> **Assignment**
Search the records for "computer". Copy every line where it appears.

Stored data entries
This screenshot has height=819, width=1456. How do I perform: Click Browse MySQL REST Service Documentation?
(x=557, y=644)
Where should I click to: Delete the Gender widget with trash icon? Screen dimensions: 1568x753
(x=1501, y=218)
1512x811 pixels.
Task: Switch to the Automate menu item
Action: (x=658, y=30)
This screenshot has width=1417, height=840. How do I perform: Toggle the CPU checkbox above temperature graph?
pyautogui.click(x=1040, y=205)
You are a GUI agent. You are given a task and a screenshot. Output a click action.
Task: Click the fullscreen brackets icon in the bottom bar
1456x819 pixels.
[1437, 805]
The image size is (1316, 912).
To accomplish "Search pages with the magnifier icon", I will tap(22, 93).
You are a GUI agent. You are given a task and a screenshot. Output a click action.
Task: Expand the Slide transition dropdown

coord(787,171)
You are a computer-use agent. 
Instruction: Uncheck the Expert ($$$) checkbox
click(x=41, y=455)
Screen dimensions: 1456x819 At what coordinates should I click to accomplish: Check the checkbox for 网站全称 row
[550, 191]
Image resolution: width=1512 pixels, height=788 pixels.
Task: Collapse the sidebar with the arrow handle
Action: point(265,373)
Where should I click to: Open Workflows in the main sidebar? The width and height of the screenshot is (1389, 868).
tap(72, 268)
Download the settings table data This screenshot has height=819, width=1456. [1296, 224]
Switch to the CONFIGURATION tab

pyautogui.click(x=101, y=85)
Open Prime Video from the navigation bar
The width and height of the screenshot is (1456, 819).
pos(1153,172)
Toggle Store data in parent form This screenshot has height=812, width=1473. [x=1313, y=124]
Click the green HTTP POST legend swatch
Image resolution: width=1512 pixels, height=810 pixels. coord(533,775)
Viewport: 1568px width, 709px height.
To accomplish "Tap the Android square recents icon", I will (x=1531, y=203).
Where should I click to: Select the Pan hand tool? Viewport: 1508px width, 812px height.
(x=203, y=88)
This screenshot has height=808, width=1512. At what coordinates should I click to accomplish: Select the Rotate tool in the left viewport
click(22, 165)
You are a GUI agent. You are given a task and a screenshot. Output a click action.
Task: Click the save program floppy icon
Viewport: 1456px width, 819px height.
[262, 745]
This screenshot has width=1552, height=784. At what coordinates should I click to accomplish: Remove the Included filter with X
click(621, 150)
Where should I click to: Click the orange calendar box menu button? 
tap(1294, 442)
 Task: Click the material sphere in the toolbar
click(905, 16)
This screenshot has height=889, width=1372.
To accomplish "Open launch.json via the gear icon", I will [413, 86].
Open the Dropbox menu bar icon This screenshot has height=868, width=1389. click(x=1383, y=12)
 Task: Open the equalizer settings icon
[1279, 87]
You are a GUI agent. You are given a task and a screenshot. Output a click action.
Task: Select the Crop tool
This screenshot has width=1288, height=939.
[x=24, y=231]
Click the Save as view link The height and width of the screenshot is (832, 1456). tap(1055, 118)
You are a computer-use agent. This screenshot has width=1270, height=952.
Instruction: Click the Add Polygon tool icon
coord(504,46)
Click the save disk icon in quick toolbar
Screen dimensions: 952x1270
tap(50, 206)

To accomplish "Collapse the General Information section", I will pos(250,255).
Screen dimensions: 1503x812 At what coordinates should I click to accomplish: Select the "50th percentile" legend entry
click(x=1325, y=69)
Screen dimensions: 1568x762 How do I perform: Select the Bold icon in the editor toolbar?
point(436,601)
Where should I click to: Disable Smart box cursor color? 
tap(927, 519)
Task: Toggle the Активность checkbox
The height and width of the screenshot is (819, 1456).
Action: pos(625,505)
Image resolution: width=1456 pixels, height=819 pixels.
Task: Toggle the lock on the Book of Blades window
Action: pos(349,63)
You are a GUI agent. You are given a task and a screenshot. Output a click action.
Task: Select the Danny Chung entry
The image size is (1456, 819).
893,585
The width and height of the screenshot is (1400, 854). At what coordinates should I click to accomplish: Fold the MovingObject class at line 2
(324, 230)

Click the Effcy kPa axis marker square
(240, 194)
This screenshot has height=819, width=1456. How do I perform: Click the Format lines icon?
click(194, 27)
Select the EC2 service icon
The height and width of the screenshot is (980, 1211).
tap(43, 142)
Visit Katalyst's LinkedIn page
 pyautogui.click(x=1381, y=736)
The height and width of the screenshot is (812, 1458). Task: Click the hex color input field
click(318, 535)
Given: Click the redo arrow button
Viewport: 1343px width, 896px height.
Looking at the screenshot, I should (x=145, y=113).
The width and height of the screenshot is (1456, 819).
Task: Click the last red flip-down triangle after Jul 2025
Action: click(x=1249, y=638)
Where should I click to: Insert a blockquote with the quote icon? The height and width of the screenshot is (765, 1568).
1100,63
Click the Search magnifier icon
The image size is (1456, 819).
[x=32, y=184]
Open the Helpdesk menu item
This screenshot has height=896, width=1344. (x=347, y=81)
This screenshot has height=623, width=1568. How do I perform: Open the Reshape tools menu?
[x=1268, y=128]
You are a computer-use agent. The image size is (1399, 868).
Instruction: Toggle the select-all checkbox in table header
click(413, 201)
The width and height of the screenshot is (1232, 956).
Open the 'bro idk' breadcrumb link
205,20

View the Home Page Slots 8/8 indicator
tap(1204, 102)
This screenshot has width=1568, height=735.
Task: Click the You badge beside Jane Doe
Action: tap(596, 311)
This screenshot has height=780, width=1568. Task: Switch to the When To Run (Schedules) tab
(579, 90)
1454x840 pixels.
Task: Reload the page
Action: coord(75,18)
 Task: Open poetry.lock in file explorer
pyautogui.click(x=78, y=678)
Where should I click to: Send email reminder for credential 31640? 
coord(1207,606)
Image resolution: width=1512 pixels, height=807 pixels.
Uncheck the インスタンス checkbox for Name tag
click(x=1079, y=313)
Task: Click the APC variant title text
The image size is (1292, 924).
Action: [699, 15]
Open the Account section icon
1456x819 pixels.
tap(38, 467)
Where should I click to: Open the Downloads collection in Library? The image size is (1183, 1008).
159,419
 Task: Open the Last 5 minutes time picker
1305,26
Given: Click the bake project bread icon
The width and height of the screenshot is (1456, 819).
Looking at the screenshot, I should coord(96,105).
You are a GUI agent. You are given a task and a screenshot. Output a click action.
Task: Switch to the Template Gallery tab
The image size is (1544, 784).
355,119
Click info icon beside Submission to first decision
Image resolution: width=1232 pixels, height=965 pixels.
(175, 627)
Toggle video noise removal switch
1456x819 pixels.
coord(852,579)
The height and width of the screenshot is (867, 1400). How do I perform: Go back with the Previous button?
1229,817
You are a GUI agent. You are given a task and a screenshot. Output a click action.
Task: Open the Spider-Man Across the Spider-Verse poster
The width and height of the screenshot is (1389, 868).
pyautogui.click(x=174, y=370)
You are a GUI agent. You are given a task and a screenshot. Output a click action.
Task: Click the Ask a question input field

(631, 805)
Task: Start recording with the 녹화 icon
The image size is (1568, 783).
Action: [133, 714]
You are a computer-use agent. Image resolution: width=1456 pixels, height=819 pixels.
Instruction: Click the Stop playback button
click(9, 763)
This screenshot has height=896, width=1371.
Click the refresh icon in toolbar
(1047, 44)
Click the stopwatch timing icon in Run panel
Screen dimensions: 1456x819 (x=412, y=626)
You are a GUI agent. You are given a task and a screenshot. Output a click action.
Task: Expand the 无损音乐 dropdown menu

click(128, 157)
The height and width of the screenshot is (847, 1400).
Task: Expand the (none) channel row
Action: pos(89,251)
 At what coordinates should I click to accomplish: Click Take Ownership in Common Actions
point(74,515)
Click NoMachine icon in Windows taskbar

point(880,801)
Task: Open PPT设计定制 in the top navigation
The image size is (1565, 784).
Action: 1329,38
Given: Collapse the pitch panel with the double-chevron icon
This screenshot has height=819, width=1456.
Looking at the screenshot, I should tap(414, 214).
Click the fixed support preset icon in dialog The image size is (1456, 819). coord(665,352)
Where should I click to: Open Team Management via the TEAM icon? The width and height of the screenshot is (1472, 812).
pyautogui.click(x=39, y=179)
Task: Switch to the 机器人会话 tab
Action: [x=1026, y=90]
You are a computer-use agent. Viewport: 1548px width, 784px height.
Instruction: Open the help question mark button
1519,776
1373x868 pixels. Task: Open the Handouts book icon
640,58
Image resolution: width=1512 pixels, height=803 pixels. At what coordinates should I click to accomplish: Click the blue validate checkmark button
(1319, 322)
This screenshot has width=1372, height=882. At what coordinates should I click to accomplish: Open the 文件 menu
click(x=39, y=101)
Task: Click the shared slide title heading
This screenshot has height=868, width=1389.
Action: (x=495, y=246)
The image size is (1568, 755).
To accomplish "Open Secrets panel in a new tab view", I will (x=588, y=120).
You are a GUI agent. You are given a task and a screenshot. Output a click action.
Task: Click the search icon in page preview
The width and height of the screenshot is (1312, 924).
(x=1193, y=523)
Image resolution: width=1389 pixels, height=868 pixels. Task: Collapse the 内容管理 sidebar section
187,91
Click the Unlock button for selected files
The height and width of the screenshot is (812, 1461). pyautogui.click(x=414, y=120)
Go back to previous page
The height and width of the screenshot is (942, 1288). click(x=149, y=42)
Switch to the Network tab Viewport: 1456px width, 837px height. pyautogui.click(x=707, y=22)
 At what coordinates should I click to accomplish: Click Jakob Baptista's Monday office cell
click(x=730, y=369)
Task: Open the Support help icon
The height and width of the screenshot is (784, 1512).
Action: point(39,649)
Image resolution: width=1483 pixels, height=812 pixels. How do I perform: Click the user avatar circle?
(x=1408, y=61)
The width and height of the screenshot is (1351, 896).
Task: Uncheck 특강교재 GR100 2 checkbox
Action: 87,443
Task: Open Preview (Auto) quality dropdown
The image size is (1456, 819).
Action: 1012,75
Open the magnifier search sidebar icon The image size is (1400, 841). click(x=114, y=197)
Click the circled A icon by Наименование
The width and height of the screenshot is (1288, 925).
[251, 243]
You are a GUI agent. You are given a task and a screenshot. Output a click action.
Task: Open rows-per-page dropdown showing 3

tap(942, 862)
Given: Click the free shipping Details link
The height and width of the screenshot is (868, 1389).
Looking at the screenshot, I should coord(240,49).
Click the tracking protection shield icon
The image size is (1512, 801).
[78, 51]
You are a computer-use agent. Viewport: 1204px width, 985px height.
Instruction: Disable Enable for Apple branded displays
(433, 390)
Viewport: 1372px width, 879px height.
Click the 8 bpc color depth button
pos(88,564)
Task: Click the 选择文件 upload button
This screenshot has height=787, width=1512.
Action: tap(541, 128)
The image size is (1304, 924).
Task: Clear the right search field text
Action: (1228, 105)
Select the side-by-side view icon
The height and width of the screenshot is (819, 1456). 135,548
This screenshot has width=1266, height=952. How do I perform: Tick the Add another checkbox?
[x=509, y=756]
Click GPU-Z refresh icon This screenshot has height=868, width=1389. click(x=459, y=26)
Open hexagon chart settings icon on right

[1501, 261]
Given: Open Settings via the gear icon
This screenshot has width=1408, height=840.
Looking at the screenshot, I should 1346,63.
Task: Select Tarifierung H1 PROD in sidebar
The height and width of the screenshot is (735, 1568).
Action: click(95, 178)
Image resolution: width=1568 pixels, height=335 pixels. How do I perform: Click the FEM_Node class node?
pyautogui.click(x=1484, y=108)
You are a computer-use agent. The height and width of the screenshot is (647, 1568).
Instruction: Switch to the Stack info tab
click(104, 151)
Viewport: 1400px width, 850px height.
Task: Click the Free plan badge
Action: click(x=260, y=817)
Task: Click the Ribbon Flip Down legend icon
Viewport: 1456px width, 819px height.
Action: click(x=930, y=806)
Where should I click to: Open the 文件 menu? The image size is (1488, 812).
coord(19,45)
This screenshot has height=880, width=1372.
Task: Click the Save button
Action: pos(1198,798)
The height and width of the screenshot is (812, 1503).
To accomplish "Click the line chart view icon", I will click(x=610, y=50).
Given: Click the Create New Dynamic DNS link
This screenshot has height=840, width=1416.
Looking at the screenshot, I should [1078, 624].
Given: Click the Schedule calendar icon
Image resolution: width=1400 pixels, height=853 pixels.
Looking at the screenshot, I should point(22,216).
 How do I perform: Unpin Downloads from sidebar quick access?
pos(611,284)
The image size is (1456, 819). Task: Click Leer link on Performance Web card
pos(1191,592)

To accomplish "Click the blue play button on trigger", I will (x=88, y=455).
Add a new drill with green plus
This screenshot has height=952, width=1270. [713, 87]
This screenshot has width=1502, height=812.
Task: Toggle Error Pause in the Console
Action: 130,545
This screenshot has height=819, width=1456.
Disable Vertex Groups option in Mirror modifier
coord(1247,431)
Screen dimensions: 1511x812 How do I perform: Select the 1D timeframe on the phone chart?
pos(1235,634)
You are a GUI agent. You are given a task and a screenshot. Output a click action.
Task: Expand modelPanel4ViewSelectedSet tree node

> **Response to this exercise**
You are a computer-use agent. 
You are a computer-use agent. This screenshot has width=1270, height=952.
You are a computer-use agent. The image size is (1399, 868).
You are a computer-use agent. Image resolution: width=1456 pixels, height=819 pixels.
You are a computer-use agent. Viewport: 1548px width, 784px height.
You are a computer-use agent. Viewport: 1204px width, 985px height.
You are a computer-use agent. The height and width of the screenshot is (647, 1568).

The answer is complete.